• _WORK TASK_
Copy exactly, no pictures: every line from the one that contains "This screenshot has height=624, width=886." through the end of the entries below.

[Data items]
----------------------------------------
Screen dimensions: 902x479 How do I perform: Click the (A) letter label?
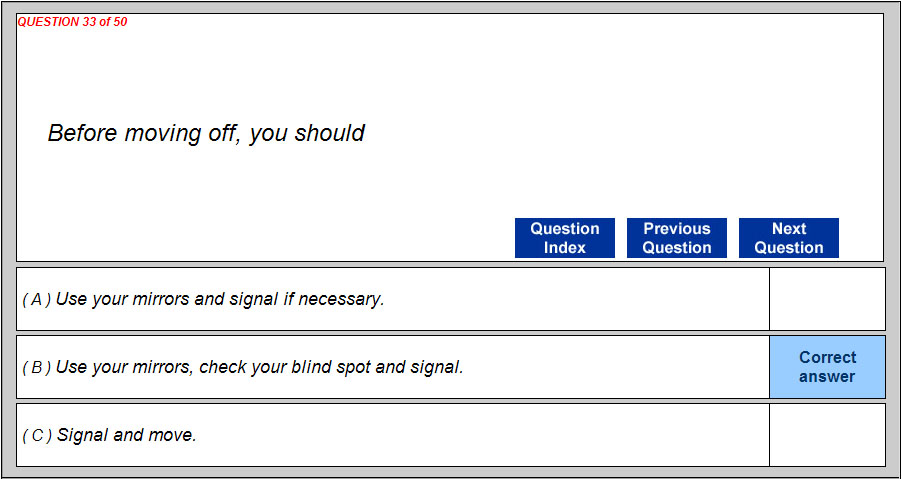coord(37,299)
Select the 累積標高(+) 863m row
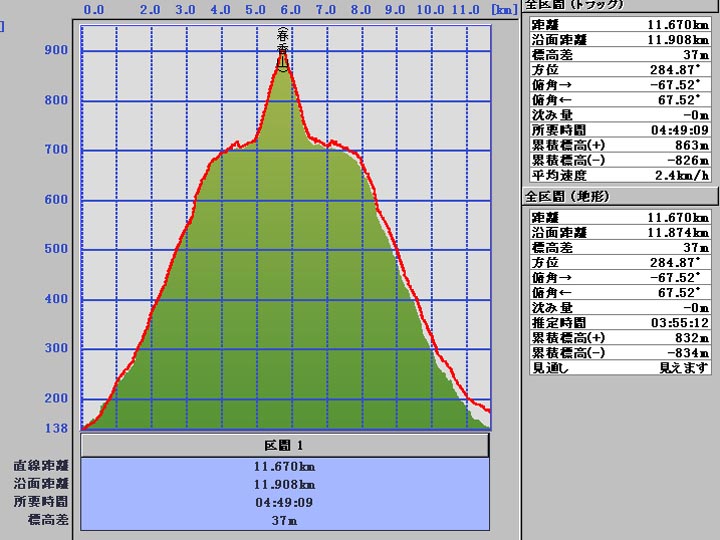 click(618, 145)
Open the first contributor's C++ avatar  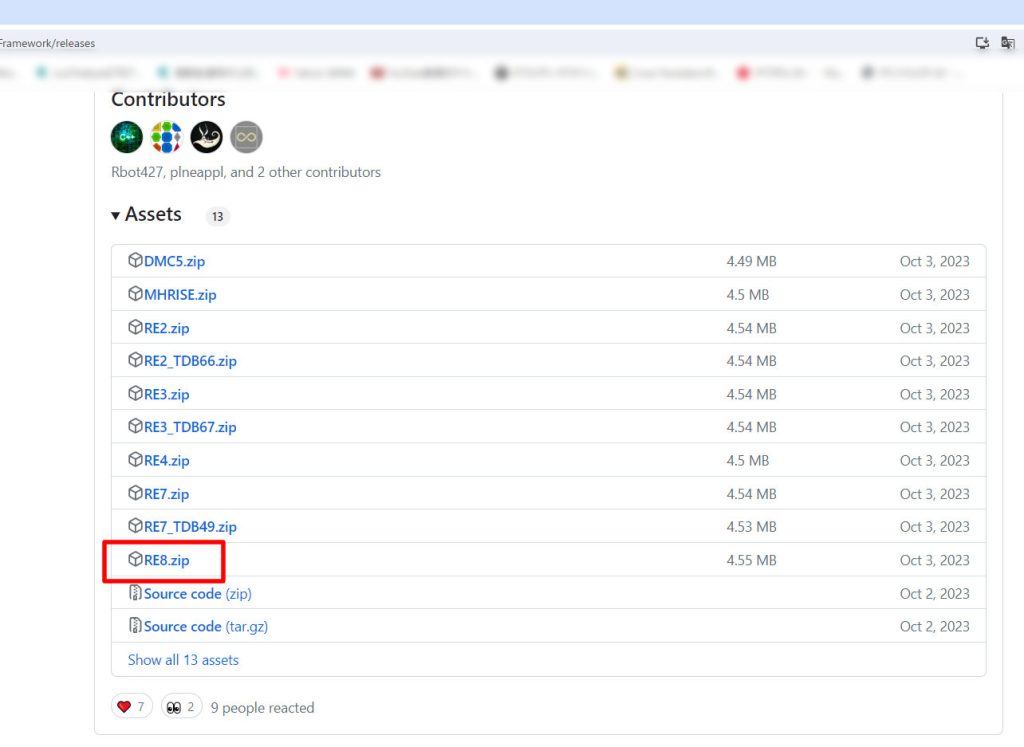127,137
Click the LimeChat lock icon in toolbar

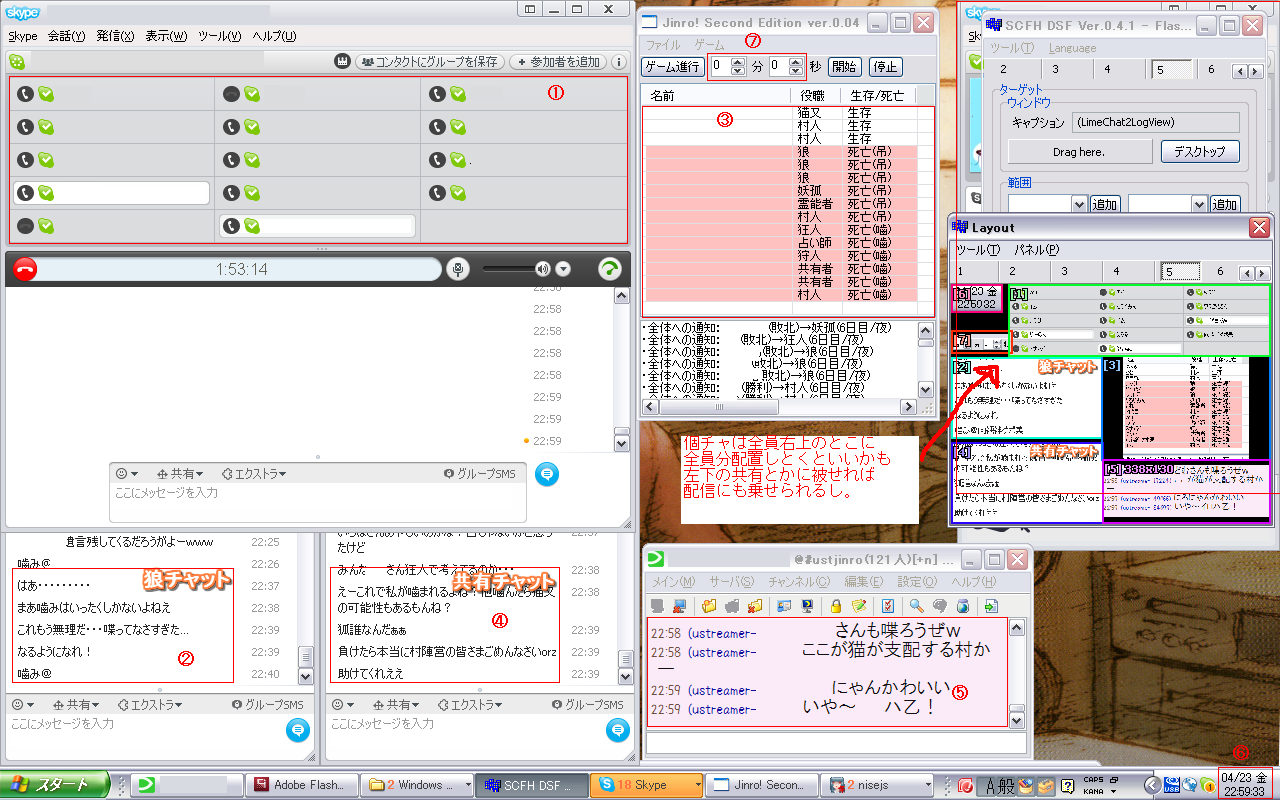coord(835,606)
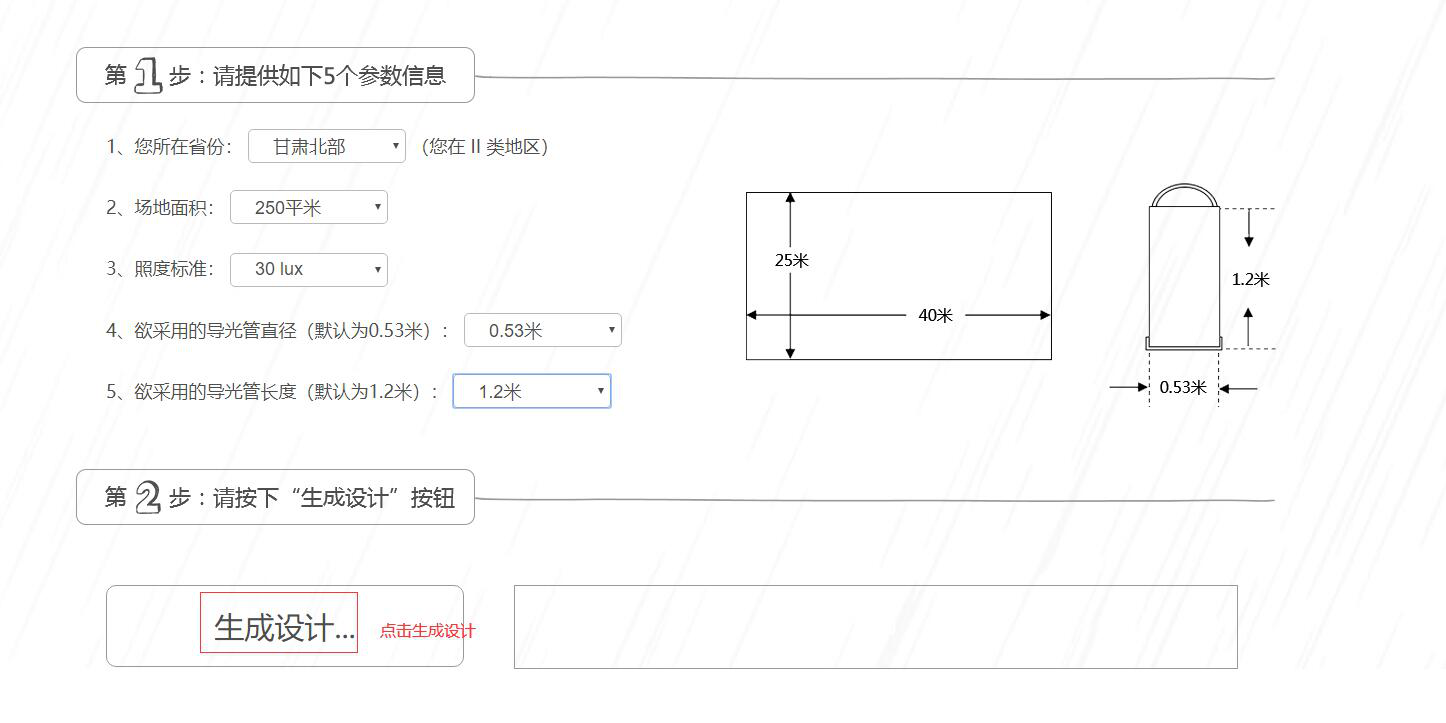Click the 25米 height label in site diagram
1446x723 pixels.
pyautogui.click(x=792, y=260)
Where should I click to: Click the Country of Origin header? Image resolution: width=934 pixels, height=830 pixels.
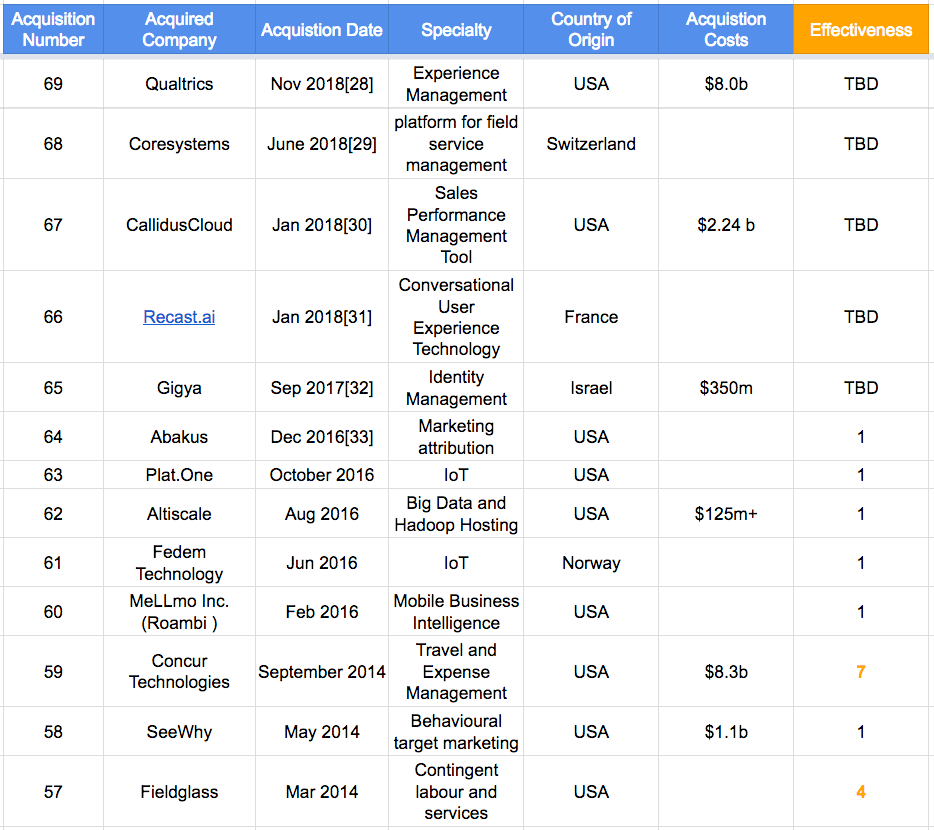click(x=591, y=29)
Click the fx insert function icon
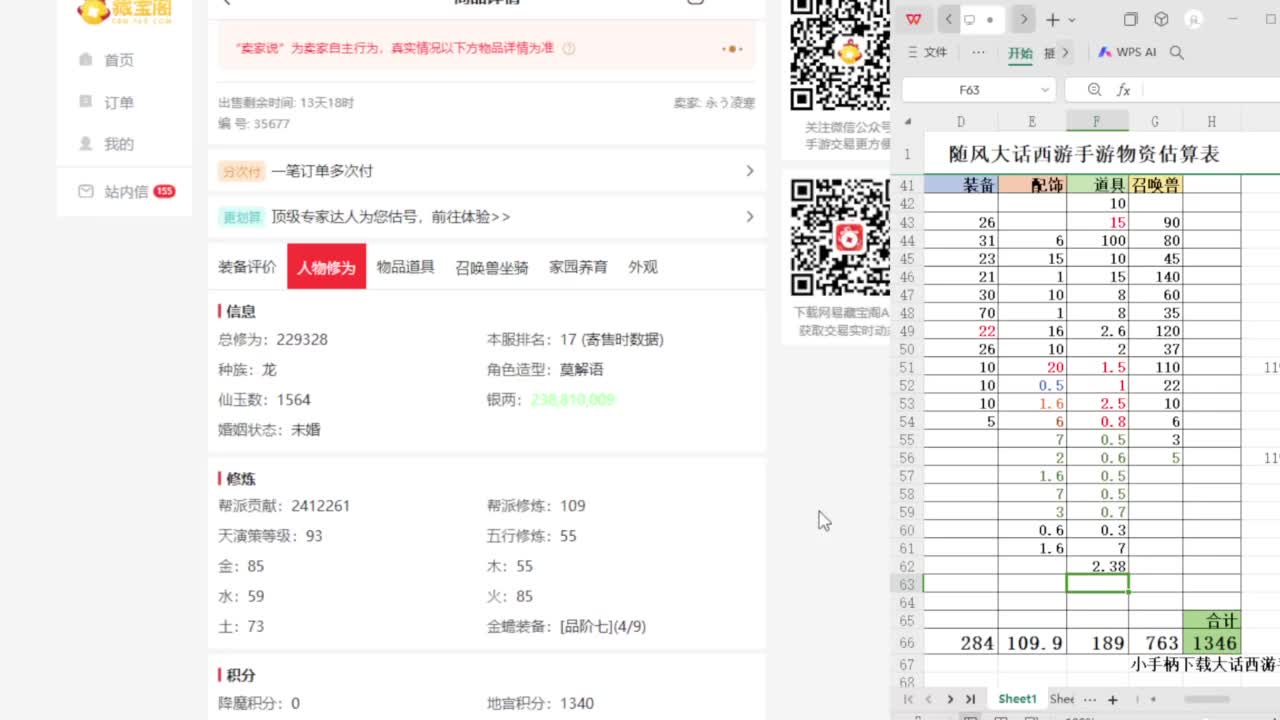Image resolution: width=1280 pixels, height=720 pixels. coord(1122,89)
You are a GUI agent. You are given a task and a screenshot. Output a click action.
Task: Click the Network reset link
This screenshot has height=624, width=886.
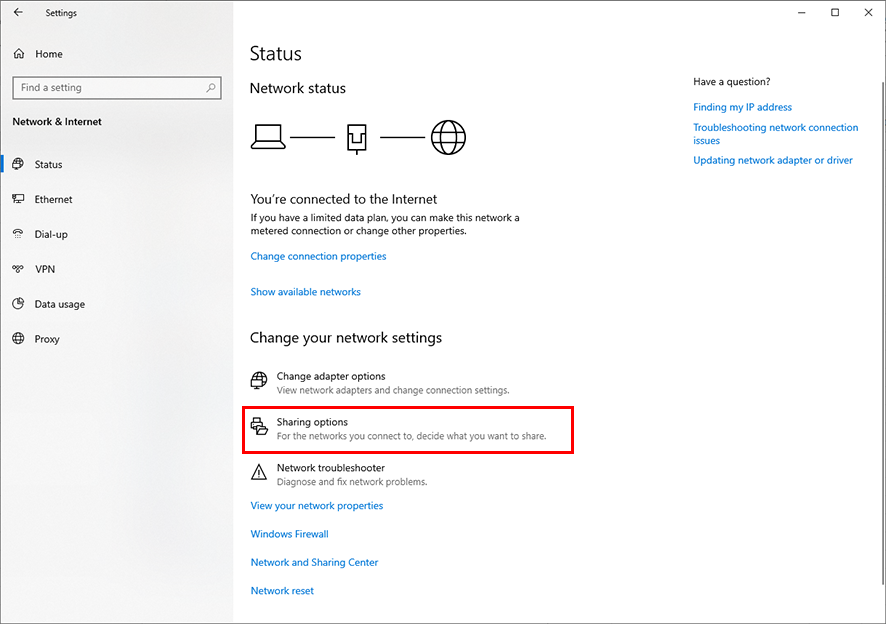point(282,591)
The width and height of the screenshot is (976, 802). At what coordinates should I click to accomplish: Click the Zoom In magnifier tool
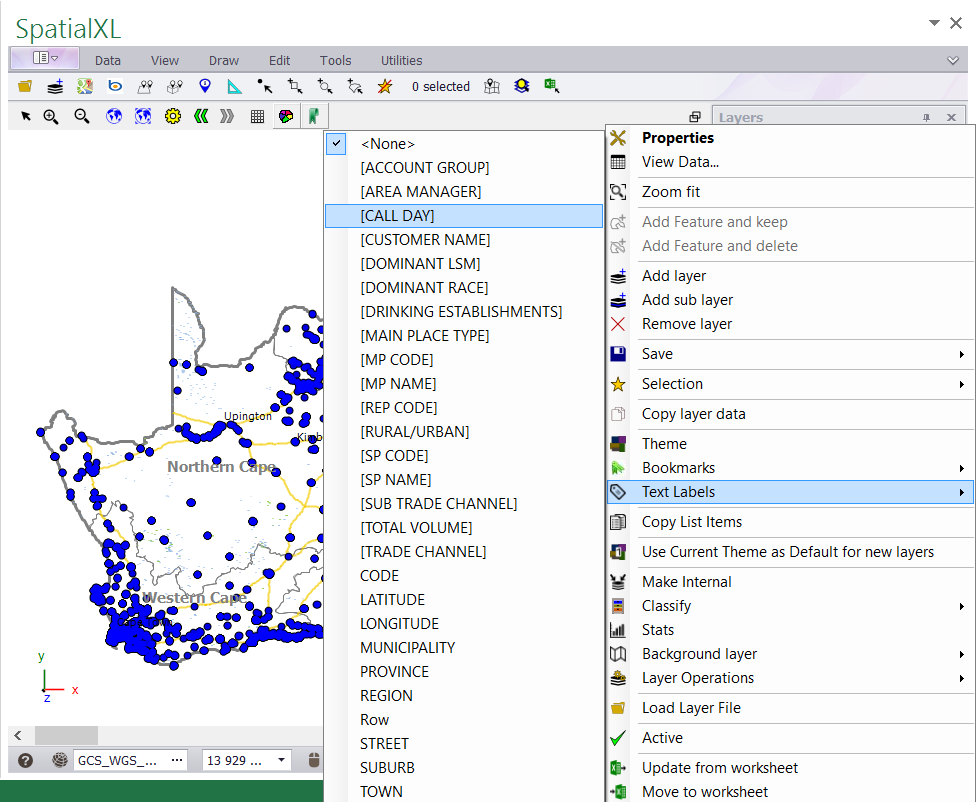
----------------------------------------
• _RESULT BELOW_
This screenshot has height=624, width=886.
point(282,591)
The width and height of the screenshot is (976, 802). At what coordinates should I click to accomplish: Click the Zoom In magnifier tool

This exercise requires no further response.